SET OF TASKS –
1. In the Lake Arrowhead thread, what is the largest bass Uncle Joe reports catching so far?
2. Please set down the stretch of the Lake Arrowhead thread from "There are bass" through "he finds them.".
3. For each statement below, say whether it agrees with the Lake Arrowhead thread, answering yes or no and quoting the words that decide it.
(a) Handgunner worked at Lake Arrowhead as a golf course technician for about two years.
(b) brett30030 says the end of the lake nearest the dam has the best fishing.
(c) FishingAddict describes the lake's water as murky.

EXTRACT PROVIDED –
[Start]

# Lake Arrowhead???



## SnapperSlapper (Jun 14, 2008)

Went to Lake Arrowhead with some friends for a cook out at their house.  Lake is small but seems nice.  Has anyone fished the lake or know how the fishing is?  I saw a bunch of bream and a few small bass swimming the banks.  What do people mostly catch out of their and on what?  Any help would be appreciated.


----------



## FishingAddict (Jun 14, 2008)

Lake is GIN clear.  So smaller baits and light line are in order.

There are bass up to 18#s there...but good luck getting them to eat!  I talked to one local yokal there that told me he superglued mice to hooks to get the big ones to eat....once he finds them.

I'm too much of a softy to do that.


----------



## Randall (Jun 15, 2008)

*Swimbait*

There are some big bass. Throw a Huddleston Deluxe swimbait. I fished it once and had a couple of big ones follow the swimbait but didn't strike. Lot's of small bass from what I saw but a few big, big  ones also.


----------



## Handgunner (Jun 15, 2008)

For about 2 years I worked at Lake Arrowhead as a golf course technician (fancy way of saying I cut the grass ) but I found that like others have said, light line is a must and when fishing a plastic worm, they seemed to prefer the mocassin colored lizards.

Some big bass in there, but lots of rocks too...


----------



## Uncle Joe (Jun 18, 2008)

I have a house at Arrowhead, lots of panfish, a few yellow perch and a ton of LM bass. Super flukes & juniors, Fat Ika and 3-4-5 inch senkos I usually fish watermellon. My largest to date is 8.5 lbs last Memorial day, my best day was 42 to the boat by 10 am. I seldom skunk out, almost always catch at least 1-2 per outing. I am out at least 4-6 times a week, just look for the green electric riverhawk up the NW corner of the lake.


----------



## brett30030 (Jun 18, 2008)

I have not fished there in 10+ years, but there are some very nice bass in the lake. The end of the lake opposite of the dam is the best fishing. There are some big fish by the clubhouse. My biggest was about 8-9#. The best person to ask is Bob M.  . Bob, are you out there?


----------

[End]

EXTRACTED ENTRIES –
[Start]

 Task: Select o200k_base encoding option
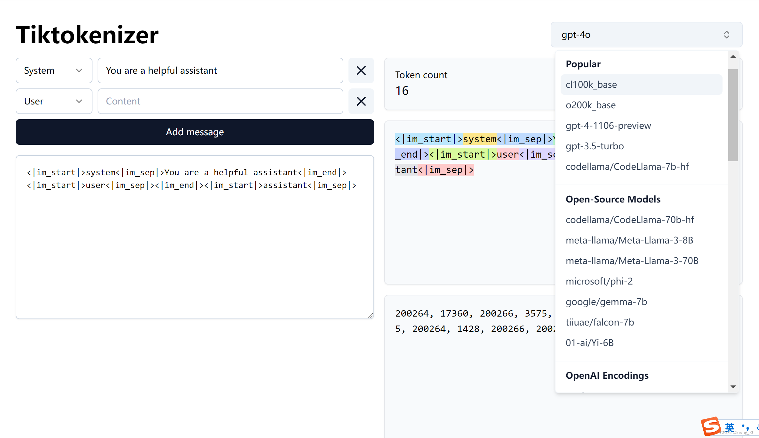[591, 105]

[End]
[Start]

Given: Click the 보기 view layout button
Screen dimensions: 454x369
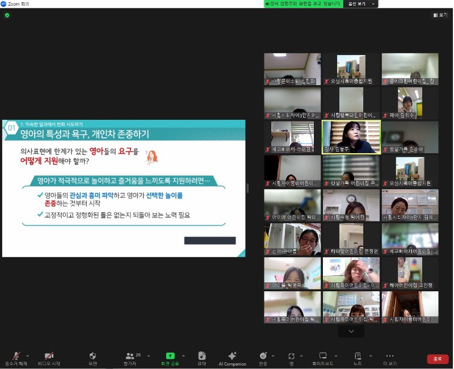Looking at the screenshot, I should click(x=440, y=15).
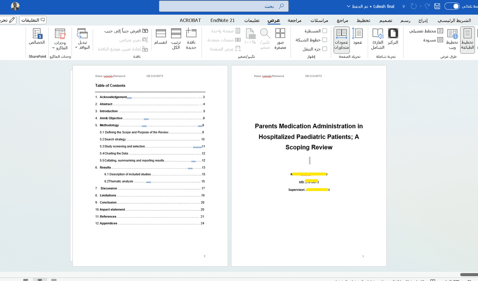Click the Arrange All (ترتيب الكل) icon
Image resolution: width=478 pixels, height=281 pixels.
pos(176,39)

[End]
[Start]

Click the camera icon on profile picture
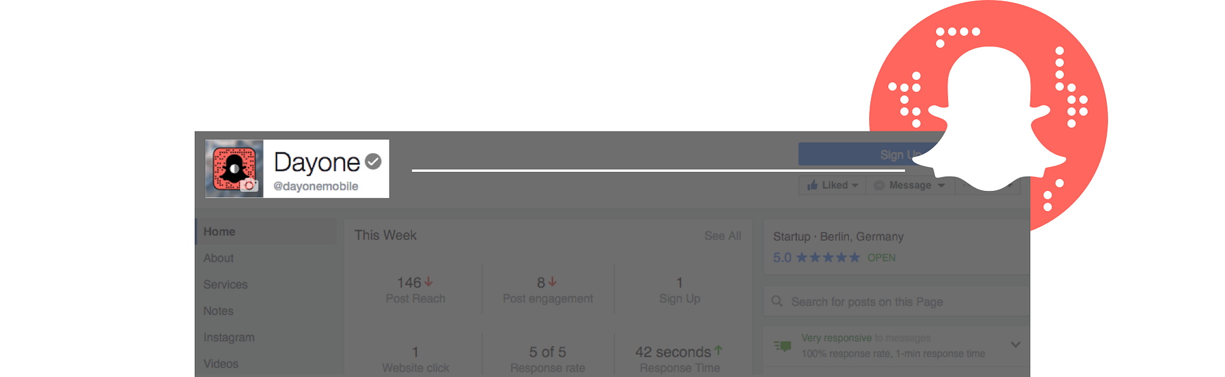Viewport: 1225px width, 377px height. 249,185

[End]

ANSWERS TO THE PROBLEMS –
1. 8.5 lbs, caught last Memorial Day.

2.
There are bass up to 18#s there...but good luck getting them to eat!  I talked to one local yokal there that told me he superglued mice to hooks to get the big ones to eat....once he finds them.

3.
(a) Yes: "For about 2 years I worked at Lake Arrowhead as a golf course technician"
(b) No: "The end of the lake opposite of the dam is the best fishing."
(c) No: "Lake is GIN clear."